• [TEXT SHOWN]
"Men must be governed. Often not wisely I will grant you but they must be governed nonetheless."
"That's the excuse of every tyrant in history. From Nero to Bonaparte. And I for one am opposed to authority. It is the egg of misery and oppression."
"You've come to the wrong shop for anarchy, brother."
And from the RT interview:
"The trouble is, a lot of it [network neutrality] has to be enforced by the government, and conservative types and libertarian types say 'government shouldn't have any say and control over that; that takes away our freedom.' Wrong. It takes away the freedom of the companies that are taking away the freedom from us."
I'd assume the clip from youtube is meant to reinforce the inherent necessity of an authority to enforce order. The "conservative types and libertarian types" would likely consider authority the "egg of misery and oppression." But Wozniak argues that "men must be governed. Often not wisely... but they must be governed nonetheless." Wozniak is addressing the oft-repeated mantra amongst conservative and libertarian types that government is inherently inefficient and should be limited in order to maximize freedom; his argument is to highlight the paradoxical observation that from a lack of authority grows the very oppression -- non-neutral networking -- that these types claim to deplore.

• [MATERIAL]
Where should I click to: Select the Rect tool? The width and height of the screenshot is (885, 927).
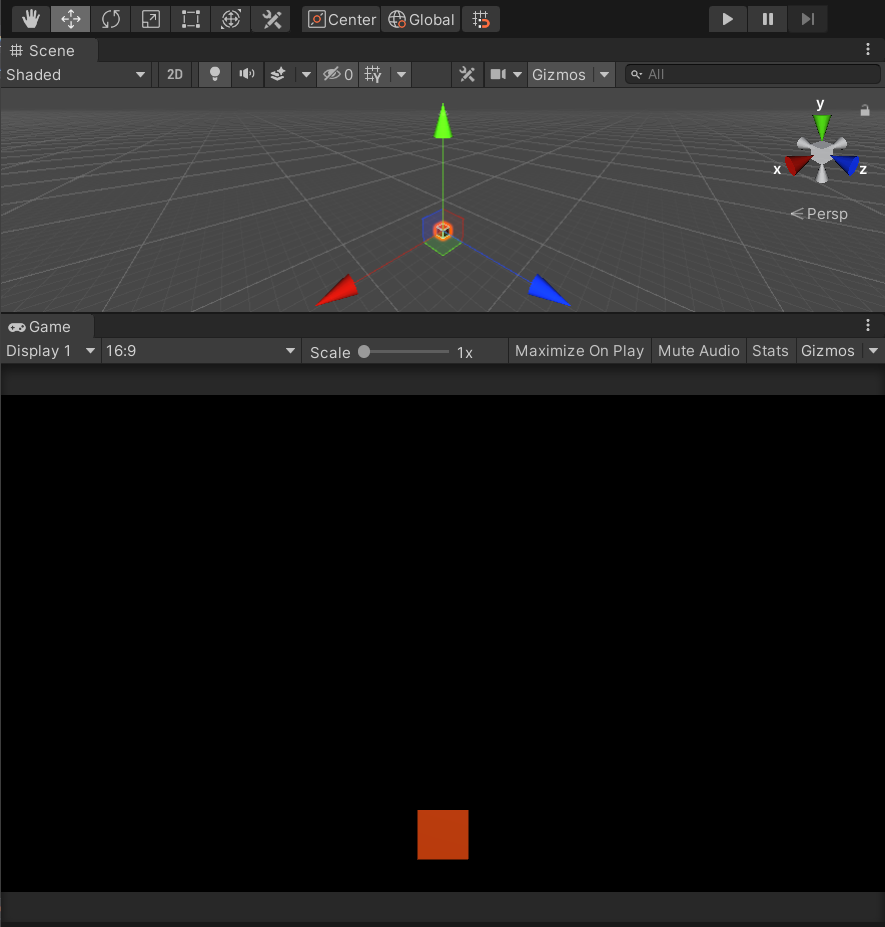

• [THE TASKS]
1) In the net neutrality passage, restate the paragraph beginning "I'd assume the clip" more briefly while keeping its main points.
2) From the net neutrality passage, extract the portion from "I'd assume the" up to and including "claim to deplore.".
3) List every person named in the net neutrality passage.
The lines have no connection to the net neutrality passage.

• [EXERCISE RESPONSES]
1) The clip likely reinforces the view that an authority is needed to enforce order. Conservative and libertarian types would call authority the "egg of misery and oppression," but Wozniak holds that "men must be governed." He answers their claim that government is inefficient and should be limited to maximize freedom. He points out the paradox that a lack of authority breeds the very oppression they deplore: non-neutral networking.

2)
I'd assume the clip from youtube is meant to reinforce the inherent necessity of an authority to enforce order. The "conservative types and libertarian types" would likely consider authority the "egg of misery and oppression." But Wozniak argues that "men must be governed. Often not wisely... but they must be governed nonetheless." Wozniak is addressing the oft-repeated mantra amongst conservative and libertarian types that government is inherently inefficient and should be limited in order to maximize freedom; his argument is to highlight the paradoxical observation that from a lack of authority grows the very oppression -- non-neutral networking -- that these types claim to deplore.

3) Nero, Bonaparte, Wozniak